[begin PROVIDED DATA]
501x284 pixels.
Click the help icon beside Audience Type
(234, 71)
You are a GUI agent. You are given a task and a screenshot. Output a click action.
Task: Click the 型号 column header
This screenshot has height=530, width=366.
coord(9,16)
[end PROVIDED DATA]
Can you give these lines again with "screenshot" replaced by "screen capture" wherever it appears, leaving everything else unchanged?

501x284 pixels.
Click the help icon beside Audience Type
(234, 71)
You are a GUI agent. You are given a task and a screen capture. Output a click action.
Task: Click the 型号 column header
This screen capture has height=530, width=366.
coord(9,16)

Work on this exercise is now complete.